Past Event: Oden Institute Seminar
Torbjörn E. Törnqvist, Professor, Department of Earth and Environmental Sciences, Tulane University
3:30 – 5PM
Thursday Mar 24, 2022
POB 6.304 & Zoom
**This seminar will be presented in person in POB 6.304 and via Zoom**
This presentation focuses on a coastline that ranks among the most rapidly subsiding low-elevation coastal zones in the world. Successfully projecting future rates of relative sea-level rise along the US Gulf Coast requires a comprehensive understanding of the range of processes that contribute to downward motion of the land surface that can be as high as order 10 mm/yr in this region. This involves deep processes such as isostatic adjustment due to changes in ice, water, and sediment loading along with faulting that collectively tend to produce relatively steady rates (order 1 mm/yr). This leaves a large portion of the total subsidence to be explained by shallower processes, including sediment compaction and fluid extraction. The former dominates in coastal wetlands, where recent work has shown that most compaction takes place in the uppermost 1-3 meters. The final portion of the talk will discuss recent results from a subsidence experiment that integrates various measurement techniques at one site in the Mississippi Delta.

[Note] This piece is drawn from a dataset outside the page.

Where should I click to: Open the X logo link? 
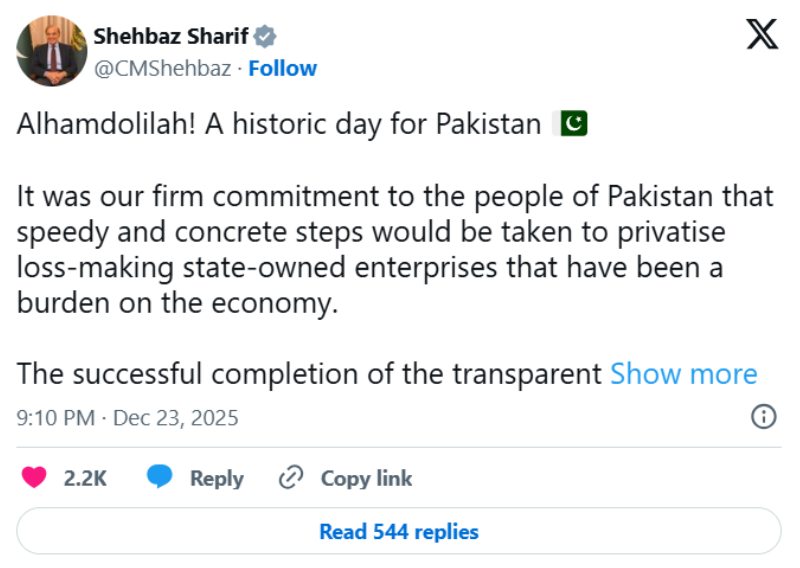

Hosted by Clint Dawson and Bridget Scanlon.
Torbjörn E. Törnqvist received his degrees in Physical Geography from Utrecht University (PhD, 1993). He is currently the Vokes Geology Professor in the Department of Earth and Environmental Sciences at Tulane University, where he was Department Chair from 2012 to 2017. From 2006 to 2013, he served as the Director of the National Institute for Climatic Change Research Coastal Center, a US Department of Energy funding agency supporting basic research that aims to reduce the uncertainty about the future of coastal ecosystems nationwide due to climate and sea-level change. His research interests revolve around the evolution of rivers, deltas, coasts, and shallow oceans in response to climate and sea-level change over timescales ranging from the past decade to the past few hundred thousand years. This also includes studies on the evolution of the Earth’s climate (notably the relationship between ice sheets and sea level) since the peak of the last ice age, ~20,000 years ago. Other aspects of his work concern coastal subsidence as driven by a wide range of processes, the sustainability of coastal wetlands, and blue carbon. Current field studies by Törnqvist’s research group are focused on the Mississippi Delta and the adjacent US Gulf Coast.